Productivity, Portability, Performance: Data-Centric Python

Alexandros Nikolaos Ziogas,Timo Schneider,Tal Ben-Nun,Alexandru Calotoiu,Tiziano De Matteis,Johannes de Fine Licht,Luca Lavarini,Torsten Hoefler
DOI: https://doi.org/10.1145/1122445.1122456
2021-08-23
Abstract:Python has become the de facto language for scientific computing. Programming in Python is highly productive, mainly due to its rich science-oriented software ecosystem built around the NumPy module. As a result, the demand for Python support in High Performance Computing (HPC) has skyrocketed. However, the Python language itself does not necessarily offer high performance. In this work, we present a workflow that retains Python's high productivity while achieving portable performance across different architectures. The workflow's key features are HPC-oriented language extensions and a set of automatic optimizations powered by a data-centric intermediate representation. We show performance results and scaling across CPU, GPU, FPGA, and the Piz Daint supercomputer (up to 23,328 cores), with 2.47x and 3.75x speedups over previous-best solutions, first-ever Xilinx and Intel FPGA results of annotated Python, and up to 93.16% scaling efficiency on 512 nodes.
Programming Languages,Distributed, Parallel, and Cluster Computing,Performance
What problem does this paper attempt to address?
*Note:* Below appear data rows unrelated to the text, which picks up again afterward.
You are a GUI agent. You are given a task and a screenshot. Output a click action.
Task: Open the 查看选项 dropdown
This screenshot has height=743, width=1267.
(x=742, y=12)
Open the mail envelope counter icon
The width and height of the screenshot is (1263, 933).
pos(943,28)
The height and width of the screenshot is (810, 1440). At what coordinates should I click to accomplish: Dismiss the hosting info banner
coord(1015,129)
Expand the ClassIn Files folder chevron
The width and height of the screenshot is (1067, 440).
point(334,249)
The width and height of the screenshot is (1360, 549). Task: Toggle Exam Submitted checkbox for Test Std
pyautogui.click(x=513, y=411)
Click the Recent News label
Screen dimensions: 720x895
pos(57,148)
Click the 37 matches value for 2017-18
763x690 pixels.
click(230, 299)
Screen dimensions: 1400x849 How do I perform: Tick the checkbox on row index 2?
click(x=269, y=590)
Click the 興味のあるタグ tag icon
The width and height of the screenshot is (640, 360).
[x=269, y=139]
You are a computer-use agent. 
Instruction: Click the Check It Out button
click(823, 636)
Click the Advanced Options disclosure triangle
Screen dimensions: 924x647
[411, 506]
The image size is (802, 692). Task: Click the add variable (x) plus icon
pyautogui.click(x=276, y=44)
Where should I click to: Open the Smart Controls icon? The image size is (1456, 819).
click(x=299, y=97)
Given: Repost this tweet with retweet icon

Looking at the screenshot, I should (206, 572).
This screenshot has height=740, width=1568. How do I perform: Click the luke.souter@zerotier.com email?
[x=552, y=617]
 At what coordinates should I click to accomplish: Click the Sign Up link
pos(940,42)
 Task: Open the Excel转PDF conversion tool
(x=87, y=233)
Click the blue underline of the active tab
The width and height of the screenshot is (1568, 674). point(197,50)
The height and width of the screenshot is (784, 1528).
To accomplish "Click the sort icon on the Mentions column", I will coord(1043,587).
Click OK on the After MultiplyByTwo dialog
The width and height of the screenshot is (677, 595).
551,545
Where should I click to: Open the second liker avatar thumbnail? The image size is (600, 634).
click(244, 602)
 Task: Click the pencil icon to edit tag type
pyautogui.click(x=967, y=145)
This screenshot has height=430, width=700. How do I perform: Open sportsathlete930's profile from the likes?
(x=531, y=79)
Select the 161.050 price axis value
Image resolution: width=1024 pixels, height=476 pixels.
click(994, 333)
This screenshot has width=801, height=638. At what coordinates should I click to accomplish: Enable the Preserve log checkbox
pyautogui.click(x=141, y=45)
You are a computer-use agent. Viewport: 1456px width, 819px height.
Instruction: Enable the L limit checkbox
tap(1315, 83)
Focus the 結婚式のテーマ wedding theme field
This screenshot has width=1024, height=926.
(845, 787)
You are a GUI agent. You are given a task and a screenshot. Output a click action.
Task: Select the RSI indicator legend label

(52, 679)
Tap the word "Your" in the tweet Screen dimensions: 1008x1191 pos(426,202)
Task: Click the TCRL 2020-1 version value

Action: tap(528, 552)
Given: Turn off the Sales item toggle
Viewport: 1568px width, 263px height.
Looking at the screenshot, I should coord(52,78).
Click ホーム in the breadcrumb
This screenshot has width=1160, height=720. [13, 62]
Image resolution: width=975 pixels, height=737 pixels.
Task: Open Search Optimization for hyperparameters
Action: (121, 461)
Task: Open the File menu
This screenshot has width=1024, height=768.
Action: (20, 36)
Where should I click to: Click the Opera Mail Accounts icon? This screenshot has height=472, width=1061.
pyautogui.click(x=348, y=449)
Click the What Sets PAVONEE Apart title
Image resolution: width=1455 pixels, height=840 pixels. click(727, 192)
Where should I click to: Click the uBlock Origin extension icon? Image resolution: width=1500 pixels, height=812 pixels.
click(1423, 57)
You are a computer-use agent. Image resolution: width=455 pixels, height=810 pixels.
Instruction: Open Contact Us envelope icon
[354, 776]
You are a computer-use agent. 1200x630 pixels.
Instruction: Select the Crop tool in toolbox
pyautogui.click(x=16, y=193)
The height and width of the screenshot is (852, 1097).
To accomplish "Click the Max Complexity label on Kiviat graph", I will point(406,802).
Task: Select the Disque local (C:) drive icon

The problem that this paper attempts to solve is the contradiction among productivity, portability and performance when using the Python language for scientific computing in high - performance computing (HPC). Specifically: 1. **Productivity**: Python has become the preferred language for scientific computing because of its ease of use and rich scientific computing libraries (such as NumPy), but it does not have high - efficiency performance in itself. The paper proposes a workflow aiming to achieve high - performance computing across different architectures while maintaining Python's high productivity. 2. **Portability**: With the increase in hardware diversity, how to run the same code efficiently on different hardware platforms (such as CPU, GPU, FPGA) has become a challenge. By providing a set of automatic optimization tools, the paper enables Python code to run efficiently on multiple hardware, thus improving the portability of the code. 3. **Performance**: Although Python is very popular in scientific computing, its interpreted execution characteristics lead to performance bottlenecks. By introducing the data - centric intermediate representation (DCIR) and a series of automatic optimization techniques, the paper significantly improves the performance of Python code in the HPC environment. The main contributions of the paper include: - Defining the methodology of high - performance Python and proposing an extension to improve the transformation to the data - centric intermediate representation (DCIR) through explicit annotations. - Providing a set of automatic optimization methods for CPU, GPU and FPGA. These methods improve the average performance by 2.47 times on the CPU and 3.75 times on the GPU. - Implementing automatic implicit MPI conversion and communication optimization, as well as explicit distribution management. The former has an efficiency of up to 93.16% on 512 nodes. Through these contributions, the paper successfully achieves a comprehensive improvement in productivity, portability and performance in a single system.